En Mars 2025, la presse faisait état qu’il avait décidé de renoncer aux procédures administratives engagées en France pour le renouvellement de son visa. Ses démarches visent désormais à faire effacer la notice rouge d’Interpol sur son passeport. Agronome de formation, l’homme avait plusieurs activités lorsque son frère dirigeait le « pays des hommes intègres ». Désormais installé à Abidjan, il tente de les relancer, bien sûr avec toute la discrétion requise.
» Monsieur frère » comme on l’appelait lorsque son frère était au pouvoir, concentrait sur lui les critiques à l’égard du régime.

Mais depuis 2014, beaucoup d’eau a coulé sous les ponts, et il se peut que l’opinion ait « passé l’éponge » sur l’affaire Norbert Zongo, vue la trajectoire chaotique du pays depuis 2014. Le long règne du président Blaise Compaoré est aujourd’hui « valorisé » par de plus en plus de burkinabè (même s’ils se font discrets, contexte oblige).
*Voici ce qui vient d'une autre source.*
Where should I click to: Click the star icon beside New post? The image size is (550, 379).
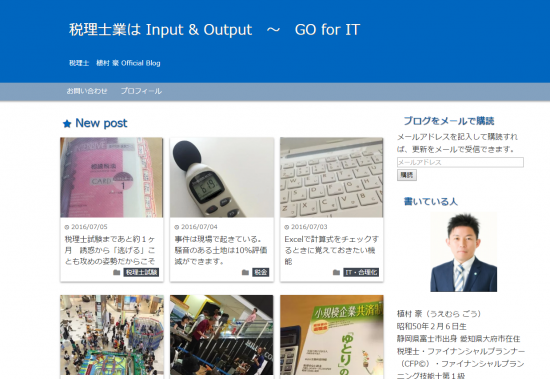coord(67,124)
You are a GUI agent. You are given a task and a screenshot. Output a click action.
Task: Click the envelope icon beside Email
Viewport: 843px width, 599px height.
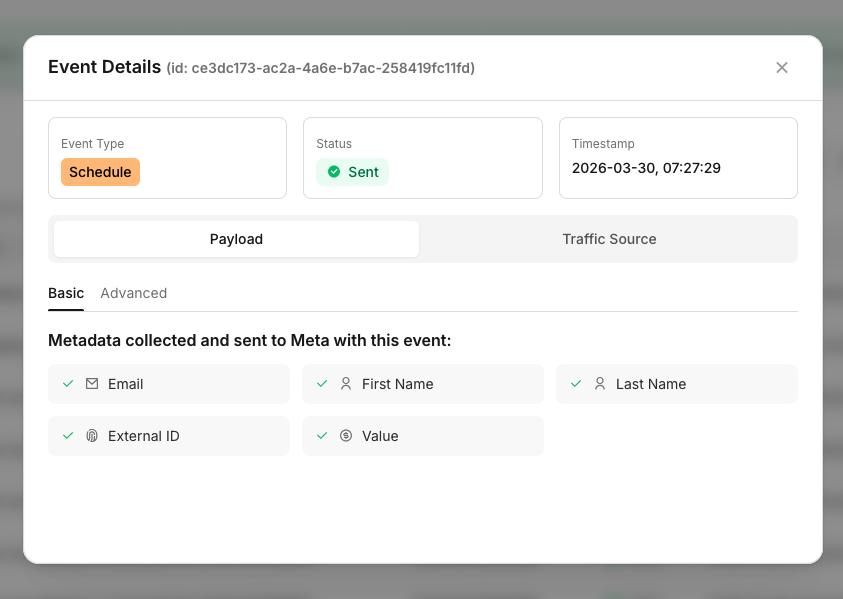[x=92, y=384]
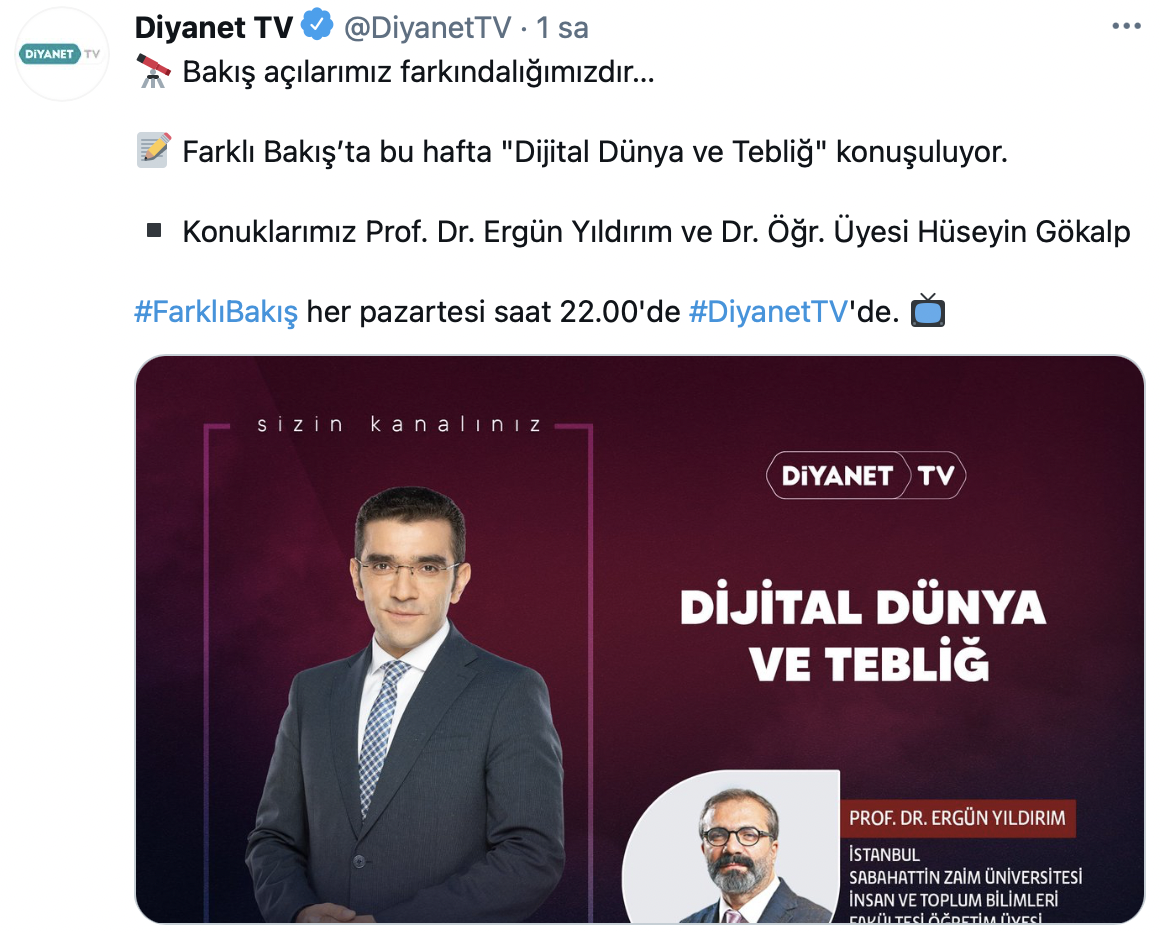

Le jeune capitaine à la tête du pays a décrété la » révolution populaire progressiste « . On ne sait pas quand les partis politiques seront de nouveau autorisés. Mais si le jeu démocratique s’ouvre un jour, et si Paul François Compaoré parvient à se départir de ses ennuis judiciaires, l’héritage de son frère aîné sera une précieuse carte s’il décide de renouer avec la politique.